Bei Zugrundelegung der wahren Verfahrenslage entspricht die Abweisung des Klagebegehrens im Ergebnis der Sach- und Rechtslage. Die Passivlegitimation der beklagten Partei ist nicht dargetan. Das in Italien gelegene unbewegliche Nachlaßvermögen war nicht Gegenstand der inländischen Nachlaßpflege. Es wurde aber auch nicht behauptet, und ist es im Verfahren auch nicht hervorgekommen, daß es hinsichtlich des in Malcesine gelegenen unbeweglichen Nachlasses zu einer für die Wirksamkeit der Erbschaftsannahme der erblasserischen Witwe - als Anknüpfungsmoment (criterie di collegamento) gilt im italienischen internationalen Erbrecht ausschließlich die Staatsangehörigkeit des Erblassers (vgl Ferid-Firsching, aaO, Rz 9), sodaß das Erbrecht nach Dr. Ekkehard S*** auch hier nach österreichischem Sachrecht zu beurteilen ist - gegenüber Dritten erforderlichen Transkription (trascrizione degli atti relativi ai beni immobili) im Sinne der Art 2648 mit 2643 Ziff 1, 2, und 4 sowie Art 2660 bis 2662 Codice Civile gekommen wäre (vgl Ferid-Firsching, aaO, Rz 209 sowie Texte C1, 120 bis 123). Da Malcesine nicht zu den durch den Friedensvertrag von Saint Germain an Italien abgetretenen ehemals österreichischen Gebieten gehört, gilt auch italienisches Verfahrensrecht und nicht das durch Königliches Dekret vom 4. 11. 1928 ab 1. 7. 1929 in den sogenannten Neuen Provinzen aufrecht erhaltene ehemalige österreichische Außerstreitverfahren, das nunmehr mit dem "certificato ereditario" (der Einantwortungsurkunde vergleichbar) endet (vgl Ferid-Firsching, aaO, Rz 19 und 266). Steht somit auf Grund der Aktenlage nicht fest, daß Heidi S*** als testamentarische Alleinerbin die Erbschaft (in Italien mit deren wirksamen Annahme mit Rückwirkung vom Erbfall; Art 459 Codice Civile) erworben hat (vgl Ferid-Firsching, aaO, Rz 196), so kann von ihr die mit der vorliegenden Klage begehrte Leistung nicht verlangt werden.
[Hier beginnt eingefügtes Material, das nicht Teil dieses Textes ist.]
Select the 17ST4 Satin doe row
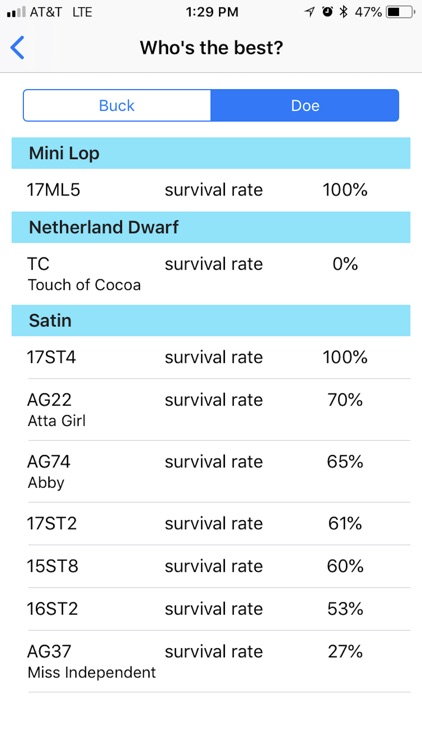The width and height of the screenshot is (422, 750). 211,357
Der Revision konnte somit kein Erfolg beschieden sein. Die Entscheidung über die Kosten des Revisionsverfahrens beruht auf den §§ 41 und 50 ZPO. Da im Revisionsverfahren eine Änderung des Streitgegenstandes nicht erfolgte, konnten der Revisionsgegnerin Kosten für ihre Revisionsbeantwortung nur auf der bisherigen Kostenbemessungsgrundlage zuerkannt werden. Mangels Beibringung der Gerichtskostenmarken besteht kein Anspruch auf Ersatz von Barauslagen.